Aktualisiert

Ein argentinisches Wintermärchen

Ein achtjähriger Argentinier brach in einem zugefrorenen Fluss ein. Zwei Feuerwehrmänner riskierten ihr Leben und retteten seines.

Der Achtjährige wollte sich mit seinem Freund das Autorennen ansehen. Sie rannten über den zugefrorenen Fluss, als das Eis in der Mitte brach. Gustavo war plötzlich verschwunden.

Weil wegen der Sportveranstaltung die Feuerwehr in der Nähe war, konnte sofort nach dem Jungen gesucht werden. Ein Feuerwehrmann, der die Szene beobachtet hatte, sprang vor einer Brücke ins eiskalte Gewässer - 300 Metern von der Unfallstelle entfernt und wartete bis der Kleine mit der Strömung bei ihm ankam.

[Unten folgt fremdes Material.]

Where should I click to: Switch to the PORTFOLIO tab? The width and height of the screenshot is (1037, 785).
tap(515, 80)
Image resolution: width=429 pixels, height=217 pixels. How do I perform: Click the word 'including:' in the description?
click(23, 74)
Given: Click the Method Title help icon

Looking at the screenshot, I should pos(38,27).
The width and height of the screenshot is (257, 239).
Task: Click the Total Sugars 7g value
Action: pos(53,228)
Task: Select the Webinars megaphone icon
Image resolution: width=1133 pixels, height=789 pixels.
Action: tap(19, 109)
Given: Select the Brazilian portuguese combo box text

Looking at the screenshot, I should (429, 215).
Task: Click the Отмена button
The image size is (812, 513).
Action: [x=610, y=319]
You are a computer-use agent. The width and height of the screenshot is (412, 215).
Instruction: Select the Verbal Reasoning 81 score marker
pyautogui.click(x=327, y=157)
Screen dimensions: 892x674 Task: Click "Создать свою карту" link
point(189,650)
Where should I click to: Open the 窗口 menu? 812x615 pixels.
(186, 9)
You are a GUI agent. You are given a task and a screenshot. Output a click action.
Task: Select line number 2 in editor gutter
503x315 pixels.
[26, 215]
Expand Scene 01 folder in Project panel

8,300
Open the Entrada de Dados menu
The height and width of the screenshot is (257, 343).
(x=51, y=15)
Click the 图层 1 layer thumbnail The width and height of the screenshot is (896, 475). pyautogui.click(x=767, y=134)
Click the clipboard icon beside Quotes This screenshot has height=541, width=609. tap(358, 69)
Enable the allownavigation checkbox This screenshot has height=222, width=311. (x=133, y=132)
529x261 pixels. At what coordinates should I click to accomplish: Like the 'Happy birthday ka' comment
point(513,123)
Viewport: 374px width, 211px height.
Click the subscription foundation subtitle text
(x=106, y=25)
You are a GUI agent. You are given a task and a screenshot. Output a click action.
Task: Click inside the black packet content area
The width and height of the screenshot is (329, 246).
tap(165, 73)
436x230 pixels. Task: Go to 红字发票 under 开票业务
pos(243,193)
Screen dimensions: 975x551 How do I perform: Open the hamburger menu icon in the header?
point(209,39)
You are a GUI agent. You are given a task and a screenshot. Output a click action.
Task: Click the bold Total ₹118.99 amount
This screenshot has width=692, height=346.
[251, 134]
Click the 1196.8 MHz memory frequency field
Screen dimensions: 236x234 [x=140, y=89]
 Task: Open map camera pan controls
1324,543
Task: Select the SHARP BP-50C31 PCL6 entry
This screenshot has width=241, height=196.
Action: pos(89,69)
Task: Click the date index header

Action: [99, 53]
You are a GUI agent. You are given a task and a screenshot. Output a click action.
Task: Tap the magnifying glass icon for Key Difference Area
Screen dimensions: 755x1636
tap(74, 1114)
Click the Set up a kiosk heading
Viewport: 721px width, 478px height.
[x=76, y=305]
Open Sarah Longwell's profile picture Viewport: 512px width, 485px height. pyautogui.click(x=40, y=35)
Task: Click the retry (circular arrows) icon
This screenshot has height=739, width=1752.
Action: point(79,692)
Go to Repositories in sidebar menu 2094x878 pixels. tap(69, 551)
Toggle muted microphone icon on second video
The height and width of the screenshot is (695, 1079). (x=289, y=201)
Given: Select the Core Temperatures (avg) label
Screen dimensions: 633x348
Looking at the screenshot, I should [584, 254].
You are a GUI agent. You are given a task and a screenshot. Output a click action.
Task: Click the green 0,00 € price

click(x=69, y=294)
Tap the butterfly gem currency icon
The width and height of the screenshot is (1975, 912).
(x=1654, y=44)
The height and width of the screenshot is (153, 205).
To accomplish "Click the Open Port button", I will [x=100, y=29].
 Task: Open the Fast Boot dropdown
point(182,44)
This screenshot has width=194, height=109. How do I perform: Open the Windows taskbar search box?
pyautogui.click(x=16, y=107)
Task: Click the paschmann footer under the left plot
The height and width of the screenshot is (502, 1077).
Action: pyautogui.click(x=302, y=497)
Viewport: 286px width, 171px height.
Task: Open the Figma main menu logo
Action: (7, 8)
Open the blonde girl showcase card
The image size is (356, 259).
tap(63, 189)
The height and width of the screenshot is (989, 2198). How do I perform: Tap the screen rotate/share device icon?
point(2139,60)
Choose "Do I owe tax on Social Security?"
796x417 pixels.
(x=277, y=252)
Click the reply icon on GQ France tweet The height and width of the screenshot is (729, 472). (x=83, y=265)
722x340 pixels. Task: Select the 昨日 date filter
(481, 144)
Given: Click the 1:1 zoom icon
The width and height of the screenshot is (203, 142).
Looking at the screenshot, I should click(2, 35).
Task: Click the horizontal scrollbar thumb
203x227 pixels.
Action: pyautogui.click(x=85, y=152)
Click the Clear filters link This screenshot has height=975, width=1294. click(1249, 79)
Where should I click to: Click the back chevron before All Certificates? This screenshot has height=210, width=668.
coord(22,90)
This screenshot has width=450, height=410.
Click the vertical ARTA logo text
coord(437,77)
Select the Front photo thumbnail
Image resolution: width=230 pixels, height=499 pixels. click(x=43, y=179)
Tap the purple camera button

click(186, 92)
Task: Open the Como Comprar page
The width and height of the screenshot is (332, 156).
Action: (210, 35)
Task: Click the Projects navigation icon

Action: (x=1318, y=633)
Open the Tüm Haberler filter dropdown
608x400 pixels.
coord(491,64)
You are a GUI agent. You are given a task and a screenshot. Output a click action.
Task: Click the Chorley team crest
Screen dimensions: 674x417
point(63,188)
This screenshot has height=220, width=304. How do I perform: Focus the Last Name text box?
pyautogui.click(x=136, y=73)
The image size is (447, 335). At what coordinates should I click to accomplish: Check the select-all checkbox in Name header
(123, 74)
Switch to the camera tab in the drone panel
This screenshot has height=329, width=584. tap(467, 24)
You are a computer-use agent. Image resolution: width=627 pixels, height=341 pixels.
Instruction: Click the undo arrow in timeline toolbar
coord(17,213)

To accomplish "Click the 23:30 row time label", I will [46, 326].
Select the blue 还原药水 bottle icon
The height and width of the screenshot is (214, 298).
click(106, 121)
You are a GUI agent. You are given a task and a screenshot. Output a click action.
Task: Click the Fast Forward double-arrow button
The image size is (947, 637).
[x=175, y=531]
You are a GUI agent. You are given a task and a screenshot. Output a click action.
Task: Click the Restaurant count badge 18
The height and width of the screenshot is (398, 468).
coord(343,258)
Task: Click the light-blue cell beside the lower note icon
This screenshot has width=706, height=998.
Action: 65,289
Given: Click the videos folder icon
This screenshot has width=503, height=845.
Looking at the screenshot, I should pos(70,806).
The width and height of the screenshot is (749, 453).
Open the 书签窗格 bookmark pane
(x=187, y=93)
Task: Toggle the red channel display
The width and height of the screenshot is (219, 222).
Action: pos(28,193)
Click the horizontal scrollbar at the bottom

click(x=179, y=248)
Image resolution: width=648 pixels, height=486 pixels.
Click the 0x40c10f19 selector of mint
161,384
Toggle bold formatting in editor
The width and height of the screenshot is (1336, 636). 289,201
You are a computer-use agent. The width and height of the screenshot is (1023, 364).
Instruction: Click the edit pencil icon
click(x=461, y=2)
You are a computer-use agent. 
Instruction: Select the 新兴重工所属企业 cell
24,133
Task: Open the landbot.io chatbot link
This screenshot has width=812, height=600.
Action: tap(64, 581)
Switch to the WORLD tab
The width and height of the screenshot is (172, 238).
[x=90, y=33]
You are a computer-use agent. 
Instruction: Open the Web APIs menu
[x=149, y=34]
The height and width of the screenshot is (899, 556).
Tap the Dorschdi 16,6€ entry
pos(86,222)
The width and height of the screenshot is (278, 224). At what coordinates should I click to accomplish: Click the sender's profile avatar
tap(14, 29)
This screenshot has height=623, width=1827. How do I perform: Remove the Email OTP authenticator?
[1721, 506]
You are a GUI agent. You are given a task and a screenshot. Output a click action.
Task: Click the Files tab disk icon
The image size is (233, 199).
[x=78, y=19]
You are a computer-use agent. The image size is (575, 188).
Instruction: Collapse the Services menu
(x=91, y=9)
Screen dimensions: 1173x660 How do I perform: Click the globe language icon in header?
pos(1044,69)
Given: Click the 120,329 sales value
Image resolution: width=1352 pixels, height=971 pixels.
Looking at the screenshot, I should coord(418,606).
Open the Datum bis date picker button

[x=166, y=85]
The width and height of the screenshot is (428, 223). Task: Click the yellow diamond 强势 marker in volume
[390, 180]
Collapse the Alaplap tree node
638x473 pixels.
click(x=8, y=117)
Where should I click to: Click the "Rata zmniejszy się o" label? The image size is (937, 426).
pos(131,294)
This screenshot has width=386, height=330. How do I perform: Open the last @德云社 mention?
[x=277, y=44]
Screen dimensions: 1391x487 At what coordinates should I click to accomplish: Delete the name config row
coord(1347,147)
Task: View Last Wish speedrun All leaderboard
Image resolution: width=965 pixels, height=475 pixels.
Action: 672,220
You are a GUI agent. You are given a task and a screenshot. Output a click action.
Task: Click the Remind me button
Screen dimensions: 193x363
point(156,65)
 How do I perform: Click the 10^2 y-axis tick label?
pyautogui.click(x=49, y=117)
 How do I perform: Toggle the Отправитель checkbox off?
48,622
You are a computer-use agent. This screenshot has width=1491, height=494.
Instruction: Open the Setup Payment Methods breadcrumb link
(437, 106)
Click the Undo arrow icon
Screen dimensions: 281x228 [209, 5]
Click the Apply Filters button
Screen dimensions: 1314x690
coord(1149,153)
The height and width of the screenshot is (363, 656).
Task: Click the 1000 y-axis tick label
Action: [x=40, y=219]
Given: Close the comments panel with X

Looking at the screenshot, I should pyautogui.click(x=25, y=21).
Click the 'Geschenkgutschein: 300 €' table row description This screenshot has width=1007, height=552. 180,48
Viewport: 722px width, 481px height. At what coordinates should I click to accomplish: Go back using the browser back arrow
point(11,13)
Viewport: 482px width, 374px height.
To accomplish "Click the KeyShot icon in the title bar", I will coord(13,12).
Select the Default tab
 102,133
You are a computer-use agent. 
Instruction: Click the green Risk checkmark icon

Sofort zogen weitere Feuerwehrmänner den stark unterkühlten Buben ans Ufer und begannen mit der Wiederbelebungsaktion. Tatsächlich begann das Herz von Gustavo wieder zu schlagen und der Junge wieder selbstständig zu atmen. Er wurde sofort ins Spital gebracht – sein Zustand ist stabil.